Figo was the first 'galactico' bought in Real Madrid's infamous strategy of assembling the best international stars and the best homegrown talents. Though the plan never quite worked out, galácticos such as Figo, Zidane, Ronaldo (the Brazilian one), and Beckham made Real Madrid an instantly recognizable brand all over the world, and produced some outstanding football.
Figo was part of a 'golden generation' for the Portuguese national football team, but couldn't win any trophies with the Selecção das Quinas.
From: Atlético Madrid
Transfer Fee: Euro 60 million (USD 79 million) in 2013
Radamel Falcao shot to fame by winning the Europa League and the Portuguese Primeira Liga, with Porto, and then carrying on in the deadly goal scoring vein after transferring to Atlético Madrid. His 2013 transfer to French club AS Monaco became the French Ligue 1 transfer record, until it was broken by Cavani's purchase by Parisian club Paris St. Germain in the same transfer window.
Falcao is considered the best finisher in the current game. He is comfortable playing with either foot, and despite being only 5' 10'' tall, is a renowned header of the ball.
Transfer Fee: Euro 58 million (USD 79 million) in 2011
Having started his career at his hometown club Atlético Madrid, Spanish marksman Fernando Torres became one of the most feared strikers in the world, at Liverpool, scoring 81 goals in 142 games for the Reds. His move to Chelsea in the January 2011 transfer window not only alienated him to Liverpool fans, but resulted in a severe loss of form. He has only scored 35 goals in 135 games for Chelsea, and notoriously took 903 minutes to score his first goal for the Blues.
At his peak, Torres used his pace and dribbling ability to great effect in Rafa Benitez's counterattacking unit, and struck up a legendary partnership with Liverpool talisman Steven Gerrard. Torres was renowned for his finishing ability, being able to score with either foot, and his head.
His transfer is the most expensive transfer between two English clubs as well as the highest any English club has paid for a player.
Transfer Fee: Euro 57 million (USD 74 million) in 2013
Hailed as a wonderkid right from his first steps as a professional footballer, Neymar showed the material behind the hype in a victorious 2013 Confederations Cup campaign, before signing a lucrative deal with Spanish champions Barcelona, right after the Confederations Cup. His transfer is the highest a Brazilian club has received for a player.
He is an excellent dribbler and goalscorer, and was the top goalscorer at the 2011 South American Youth Championship at the age of 19. He is viewed as the most important player for Brazil in their preparations for the 2014 World Cup on home soil.
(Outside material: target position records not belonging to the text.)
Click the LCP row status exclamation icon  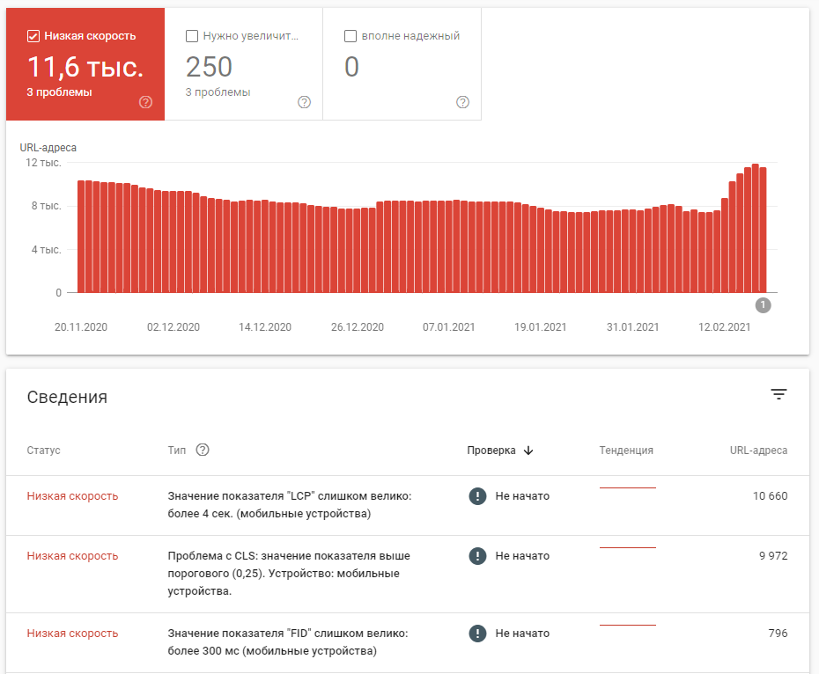click(477, 496)
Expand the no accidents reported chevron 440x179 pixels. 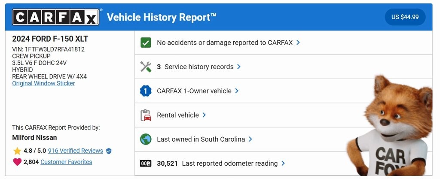pyautogui.click(x=298, y=42)
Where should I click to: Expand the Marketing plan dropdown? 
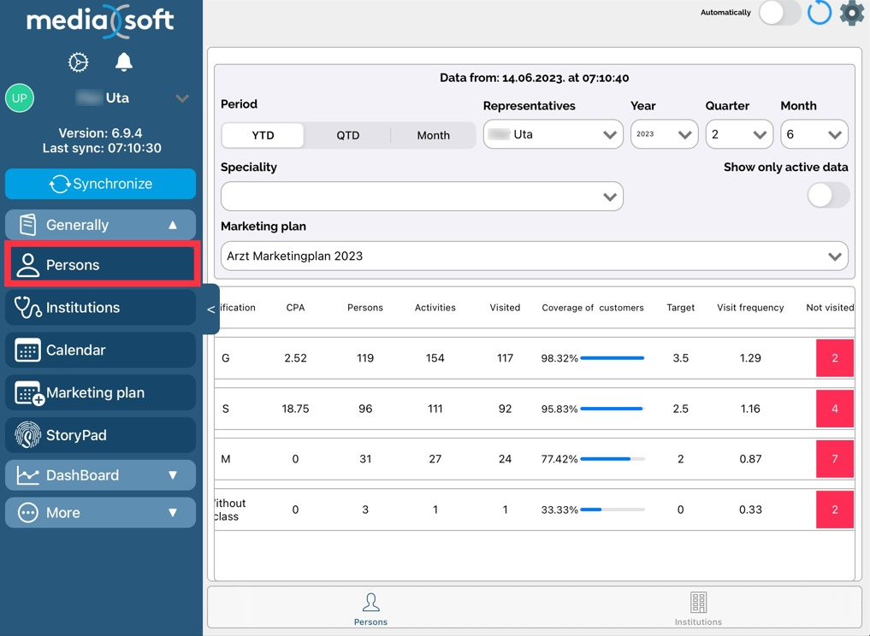tap(535, 256)

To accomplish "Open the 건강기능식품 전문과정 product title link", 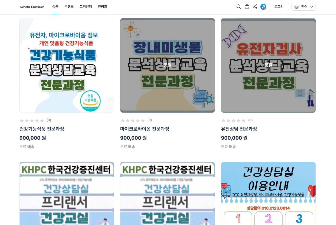I will pos(42,129).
Transfer Fee: Euro 56.5 million (USD 60 million) in 2000
Crespo's transfer to Lazio in 2000 broke the world record before Luis Figo's move to Real Madrid trumped it.
Crespo was one of the best strikers in the world around the turn of the millennium, and played for three Italian clubs between 1996 and 2003. He also played for Inter and AC Milan, on loan from Chelsea, and scored two goals for AC Milan in the 2005 Champions League final. He was particularly noted for his heading ability and instinctive finishing.
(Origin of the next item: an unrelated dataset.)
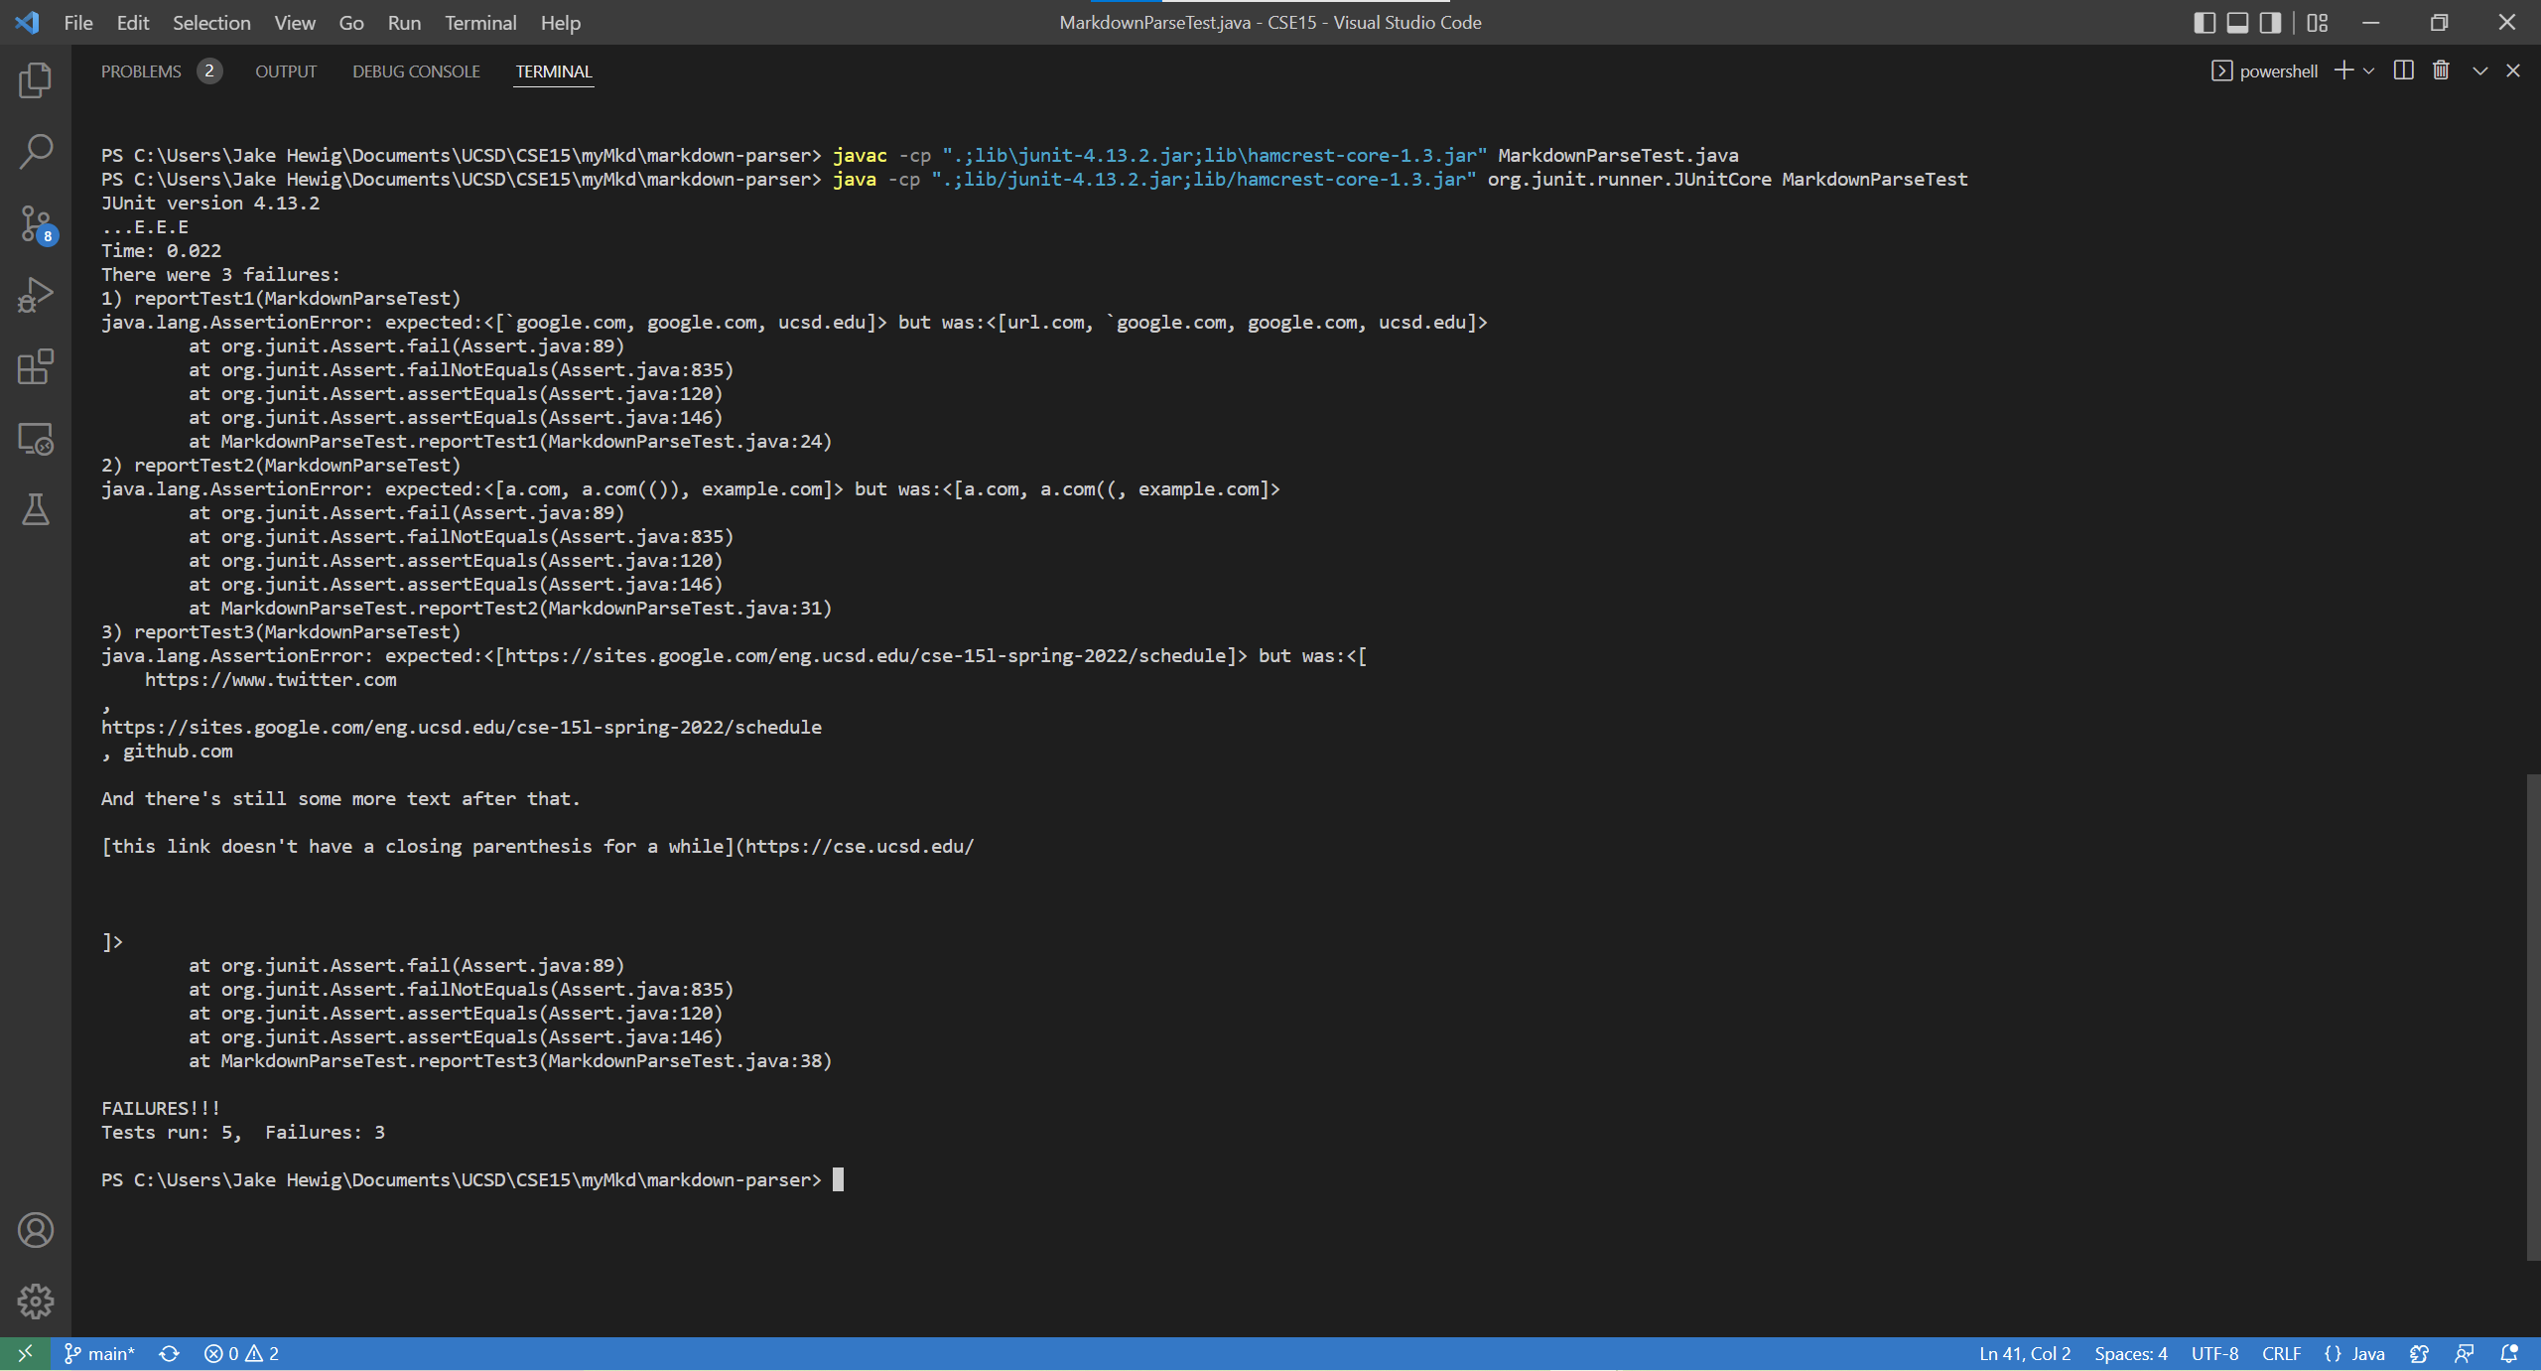Open the Testing beaker view

[x=36, y=509]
Crespo's transfer remains the highest amount exchanged between two Italian clubs as well as the highest transfer fee paid by an Italian club.
From: Manchester United and third-party owners, Media Sports Investment
To: Manchester City
Transfer Fee: Euro 53 million (USD 65 million) in 2009
The tenacious Argentine, Carlos Tevez, had become a crowd favorite at Manchester United due to his energetic displays for the red half of Manchester. When he decided to cross over the divide into Manchester City in 2009, the blue Mancunians had to pay what was then, the highest amount ever paid by an English club for a player.
The striker became similarly popular at City, and played an important part in their title win in 2012. However, disputes with the manager meant he was sidelined, and was sold to Juventus in 2013.
From: Real Madrid
Transfer Fee: Euro 50 million (USD 56 million) in 2013
The German playmaker was an excellent performer and a crowd favorite at Madrid, but had to make way for the marquee signing of Gareth Bale in 2013. After Bale signed for Madrid, after a protracted transfer saga, Özil signed for Arsenal on the deadline day of the 2013 summer transfer window.
The German is one of the best playmakers in the current footballing world, and has earned widespread acclaim for his passing and dribbling skills. Jose Mourinho, his manager at Madrid for 3 years, summed up Özil's ability and importance to the team when he said, "There is no copy of him―not even a bad copy".
Transfer Fee: Euro 48 million (USD 56 million) in 2001
Mendieta's sale to Lazio was precipitated by Juventus' sale of Zidane to Real. Zidane was replaced at Juventus by Lazio playmaker Pavel Nedved, who was, in turn, replaced by Valencia's Mendieta.
Mendieta had impressed massively in Spain, but his much-vaunted purchase failed to take off in Italy. He couldn't match his performances for the Spanish team, at Lazio, though there were some inevitable moments of brilliance. He was loaned to Barcelona and Middlesbrough between 2002 and 2004; Middlesbrough bought him permanently in 2004.
To: Atlético Madrid
Transfer Fee: Euro 47 million (USD 58 million) in 2011
Radamel Falcao's success and ability can be seen by the fact that he commanded two of the highest transfer fees in history (though none broke the world record). Falcao arrived in Europe on the back of an excellent season for River Plate in Argentina, and became an instant hit at Portuguese giants, Porto. He was crucial in Porto's Primeira Liga-Europa League double in 2011.
Following the stellar 2011 season, Falcao was sold to Atlético Madrid, where he went on to win another Europa League title, before moving on to Monaco.
Real Madrid's dominance of this list is more a reflection on their owner Florentino Pérez than the club's traditional policy. Despite the inflated prices in the transfers in the second half of the 2000's and the first few years of the 2010's, the transfers of Zinedine Zidane and Luis Figo during the first galácticos era stand tall. The relatively recent boom caused by foreign investors in European football has caused the transfer fees to shoot up dramatically over the last few years, reflected in the fact that the world record has been broken three times in the last four years. Clubs such as Chelsea, Manchester City, Paris St. Germain, and Monaco are often criticized by soccer purists for their adverse influence on the development of young, homegrown players, and the irreversible upward trend of the transfer fees.
Transfer windows can often be more engrossing than some soccer games! Transfer sagas such as those of Wayne Rooney, Gareth Bale, and Luis Suárez provide some spice to an action-starved fan's summer life. The excitement brought about by a new signing is one of the most primal feelings in the football world, as is the deep sorrow and anger caused by the departure of a fan favorite. Anticipation, excitement, joy, and sorrow all condensed within the span of a few weeks―such is the nature of the modern soccer transfer window.